Em 10 de julho de 2025, o GMX foi atacado por uma vulnerabilidade de reentrada, com hackers obtendo lucro de cerca de US$ 42 milhões. A análise do Beosin Trace revelou que o endereço do atacante 0x7d3bd50336f64b7a473c51f54e7f0bd6771cc355, após obter o lucro, trocou várias stablecoins e altcoins por ETH e USDC via protocolos DEX, transferindo os ativos roubados para a rede Ethereum através de múltiplos protocolos cross-chain.

Os ativos roubados, avaliados em cerca de US$ 32 milhões em ETH, estão armazenados em quatro endereços na rede Ethereum:

0xe9ad5a0f2697a3cf75ffa7328bda93dbaef7f7e7

0x69c965e164fa60e37a851aa5cd82b13ae39c1d95

0xa33fcbe3b84fb8393690d1e994b6a6adc256d8a3

0x639cd2fc24ec06be64aaf94eb89392bea98a6605

Além disso, cerca de US$ 10 milhões em ativos estão armazenados no endereço 0xdf3340a436c27655ba62f8281565c9925c3a5221 na rede Arbitrum.

O caminho de lavagem de fundos neste incidente é bastante típico: hackers usam protocolos DeFi, pontes cross-chain e outros métodos para confundir e esconder a origem dos fundos, dificultando o rastreamento e bloqueio por parte de reguladores e autoridades.

8. Resumo da situação de segurança Web3 em 2025

Em 2025, as perdas por phishing e Rug Pulls de projetos diminuíram em relação a 2024, mas ataques de hackers continuam frequentes, totalizando perdas superiores a US$ 3,1 bilhões, sendo que o maior volume de perdas ainda ocorre em exchanges. Incidentes de vazamento de chaves privadas também diminuíram, devido a melhorias na conscientização sobre proteção de chaves e segurança operacional, incluindo monitoramento em tempo real, auditorias de segurança mais rigorosas e lições aprendidas com vulnerabilidades anteriores. No entanto, a complexidade crescente de vulnerabilidades em contratos inteligentes e o roubo de chaves privadas levam hackers a utilizarem outros métodos, como ataques na cadeia de suprimentos e vulnerabilidades de front-end, para enganar usuários e transferir ativos controlados por hackers.

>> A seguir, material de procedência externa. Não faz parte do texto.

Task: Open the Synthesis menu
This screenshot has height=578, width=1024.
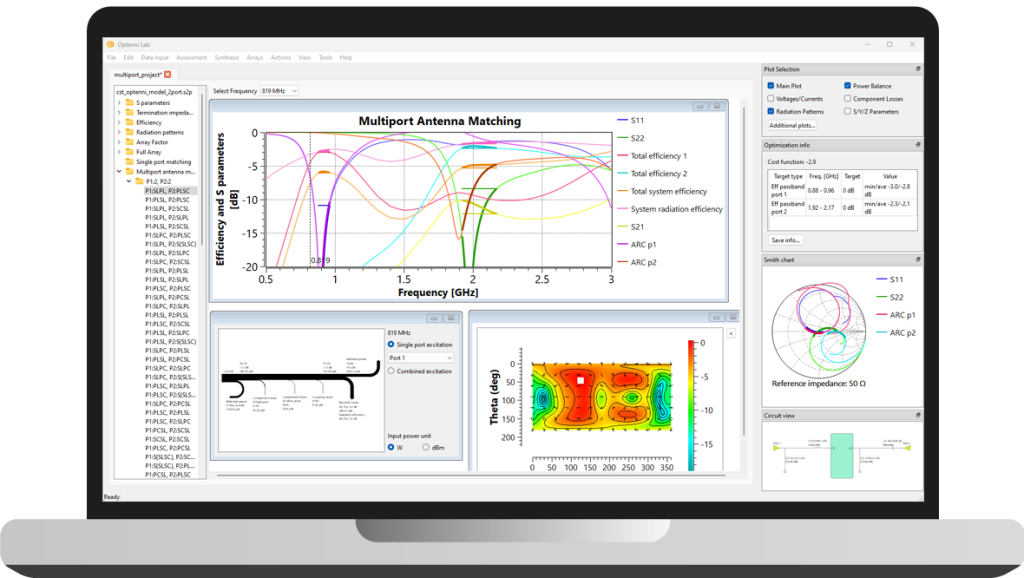Action: coord(227,57)
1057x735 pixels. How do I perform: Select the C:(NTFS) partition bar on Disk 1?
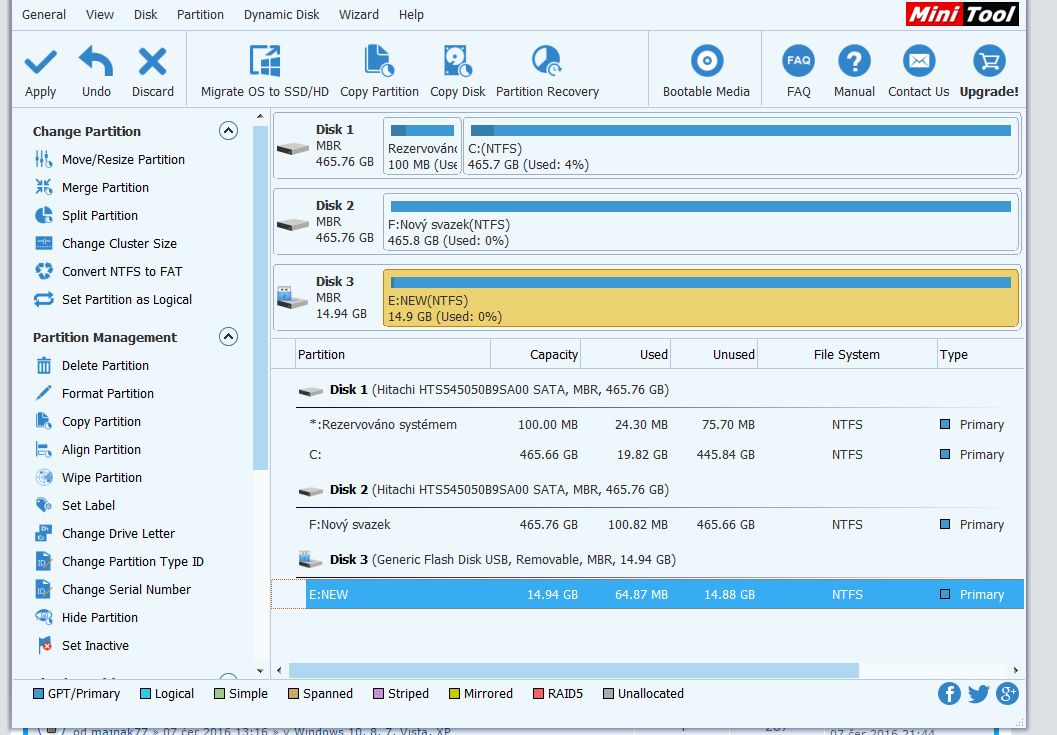pos(740,147)
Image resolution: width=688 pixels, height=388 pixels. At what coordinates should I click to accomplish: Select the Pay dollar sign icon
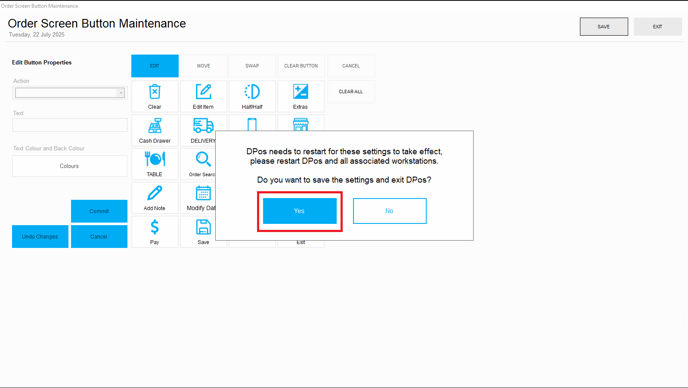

Além disso, com a integração dos mercados de criptomoedas e tradicionais, os alvos de ataque se expandem além de DeFi, pontes cross-chain e exchanges, incluindo plataformas de pagamento, sites de apostas, provedores de serviços de criptografia, infraestrutura, ferramentas de desenvolvimento e robôs MEV. Os ataques também se tornam mais sofisticados, focando em falhas de lógica de protocolos complexos.

Para usuários individuais, ataques de engenharia social / phishing e ameaças físicas como extorsão violenta representam riscos significativos à segurança de seus ativos. Muitos ataques de phishing envolvem valores menores e não são amplamente divulgados, levando à subestimação de perdas. Ainda assim, ataques físicos, como sequestros, têm ocorrido várias vezes neste ano. Os usuários devem proteger suas informações pessoais e minimizar a exposição de ativos criptográficos.

De modo geral, a segurança Web3 em 2025 ainda enfrenta desafios severos. Projetos e usuários não podem baixar a guarda. No futuro, a segurança da cadeia de suprimentos pode se tornar prioridade máxima. Como proteger continuamente os provedores de infraestrutura e monitorar ameaças na cadeia de suprimentos será um grande desafio para toda a indústria. Ataques de engenharia social / phishing impulsionados por IA podem continuar a crescer, exigindo a construção de uma defesa em múltiplos níveis, que envolva conscientização individual, barreiras tecnológicas e colaboração comunitária, de forma a criar um sistema de defesa dinâmico e em tempo real.